Dataset entries

⟨

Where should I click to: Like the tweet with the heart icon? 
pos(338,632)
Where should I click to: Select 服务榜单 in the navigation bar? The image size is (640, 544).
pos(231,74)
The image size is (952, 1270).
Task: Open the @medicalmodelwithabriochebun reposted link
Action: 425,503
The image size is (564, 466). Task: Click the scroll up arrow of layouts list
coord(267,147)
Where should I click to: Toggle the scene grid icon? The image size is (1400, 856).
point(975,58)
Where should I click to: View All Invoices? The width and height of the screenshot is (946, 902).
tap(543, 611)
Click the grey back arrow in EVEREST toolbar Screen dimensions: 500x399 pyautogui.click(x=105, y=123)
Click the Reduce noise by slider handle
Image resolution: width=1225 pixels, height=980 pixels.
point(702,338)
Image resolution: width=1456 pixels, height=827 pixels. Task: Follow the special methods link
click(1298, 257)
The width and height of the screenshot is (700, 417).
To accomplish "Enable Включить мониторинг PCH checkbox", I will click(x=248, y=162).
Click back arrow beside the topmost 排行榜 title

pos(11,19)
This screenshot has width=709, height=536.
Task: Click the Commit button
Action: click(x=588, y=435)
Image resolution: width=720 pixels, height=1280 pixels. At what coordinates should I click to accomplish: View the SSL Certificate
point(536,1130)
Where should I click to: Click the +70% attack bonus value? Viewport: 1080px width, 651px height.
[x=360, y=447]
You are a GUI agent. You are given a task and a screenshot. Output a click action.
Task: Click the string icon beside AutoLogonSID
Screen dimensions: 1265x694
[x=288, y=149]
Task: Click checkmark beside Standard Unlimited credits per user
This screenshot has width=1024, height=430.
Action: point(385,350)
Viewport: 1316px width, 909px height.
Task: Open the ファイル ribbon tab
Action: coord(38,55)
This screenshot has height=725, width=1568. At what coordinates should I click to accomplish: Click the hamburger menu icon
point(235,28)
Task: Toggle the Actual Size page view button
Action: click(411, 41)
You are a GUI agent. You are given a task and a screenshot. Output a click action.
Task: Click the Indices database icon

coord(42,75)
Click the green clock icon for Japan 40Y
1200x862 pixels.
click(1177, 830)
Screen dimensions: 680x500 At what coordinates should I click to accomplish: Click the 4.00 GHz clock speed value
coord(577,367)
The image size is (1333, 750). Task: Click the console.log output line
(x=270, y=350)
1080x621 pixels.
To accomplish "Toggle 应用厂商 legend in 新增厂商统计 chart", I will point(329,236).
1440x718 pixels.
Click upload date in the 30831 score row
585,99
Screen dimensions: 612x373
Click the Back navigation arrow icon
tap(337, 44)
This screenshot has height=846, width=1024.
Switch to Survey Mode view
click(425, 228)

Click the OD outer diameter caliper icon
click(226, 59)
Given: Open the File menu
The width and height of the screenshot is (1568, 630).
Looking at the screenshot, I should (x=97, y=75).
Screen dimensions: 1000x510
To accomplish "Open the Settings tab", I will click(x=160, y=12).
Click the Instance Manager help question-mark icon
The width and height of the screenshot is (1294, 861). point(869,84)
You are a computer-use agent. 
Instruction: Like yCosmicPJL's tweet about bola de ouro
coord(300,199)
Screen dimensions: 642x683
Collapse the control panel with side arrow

⟩

> [What the task requires]: Every single line in the records above must be written out exactly.

> [Your response]:
Where should I click to: Like the tweet with the heart icon? 
pos(338,632)
Where should I click to: Select 服务榜单 in the navigation bar? The image size is (640, 544).
pos(231,74)
The image size is (952, 1270).
Task: Open the @medicalmodelwithabriochebun reposted link
Action: 425,503
The image size is (564, 466). Task: Click the scroll up arrow of layouts list
coord(267,147)
Where should I click to: Toggle the scene grid icon? The image size is (1400, 856).
point(975,58)
Where should I click to: View All Invoices? The width and height of the screenshot is (946, 902).
tap(543, 611)
Click the grey back arrow in EVEREST toolbar Screen dimensions: 500x399 pyautogui.click(x=105, y=123)
Click the Reduce noise by slider handle
Image resolution: width=1225 pixels, height=980 pixels.
point(702,338)
Image resolution: width=1456 pixels, height=827 pixels. Task: Follow the special methods link
click(1298, 257)
The width and height of the screenshot is (700, 417).
To accomplish "Enable Включить мониторинг PCH checkbox", I will click(x=248, y=162).
Click back arrow beside the topmost 排行榜 title

pos(11,19)
This screenshot has width=709, height=536.
Task: Click the Commit button
Action: click(x=588, y=435)
Image resolution: width=720 pixels, height=1280 pixels. At what coordinates should I click to accomplish: View the SSL Certificate
point(536,1130)
Where should I click to: Click the +70% attack bonus value? Viewport: 1080px width, 651px height.
[x=360, y=447]
You are a GUI agent. You are given a task and a screenshot. Output a click action.
Task: Click the string icon beside AutoLogonSID
Screen dimensions: 1265x694
[x=288, y=149]
Task: Click checkmark beside Standard Unlimited credits per user
This screenshot has width=1024, height=430.
Action: point(385,350)
Viewport: 1316px width, 909px height.
Task: Open the ファイル ribbon tab
Action: coord(38,55)
This screenshot has height=725, width=1568. At what coordinates should I click to accomplish: Click the hamburger menu icon
point(235,28)
Task: Toggle the Actual Size page view button
Action: click(411, 41)
You are a GUI agent. You are given a task and a screenshot. Output a click action.
Task: Click the Indices database icon

coord(42,75)
Click the green clock icon for Japan 40Y
1200x862 pixels.
click(1177, 830)
Screen dimensions: 680x500 At what coordinates should I click to accomplish: Click the 4.00 GHz clock speed value
coord(577,367)
The image size is (1333, 750). Task: Click the console.log output line
(x=270, y=350)
1080x621 pixels.
To accomplish "Toggle 应用厂商 legend in 新增厂商统计 chart", I will point(329,236).
1440x718 pixels.
Click upload date in the 30831 score row
585,99
Screen dimensions: 612x373
Click the Back navigation arrow icon
tap(337, 44)
This screenshot has height=846, width=1024.
Switch to Survey Mode view
click(425, 228)

Click the OD outer diameter caliper icon
click(226, 59)
Given: Open the File menu
The width and height of the screenshot is (1568, 630).
Looking at the screenshot, I should (x=97, y=75).
Screen dimensions: 1000x510
To accomplish "Open the Settings tab", I will click(x=160, y=12).
Click the Instance Manager help question-mark icon
The width and height of the screenshot is (1294, 861). point(869,84)
You are a computer-use agent. 
Instruction: Like yCosmicPJL's tweet about bola de ouro
coord(300,199)
Screen dimensions: 642x683
Collapse the control panel with side arrow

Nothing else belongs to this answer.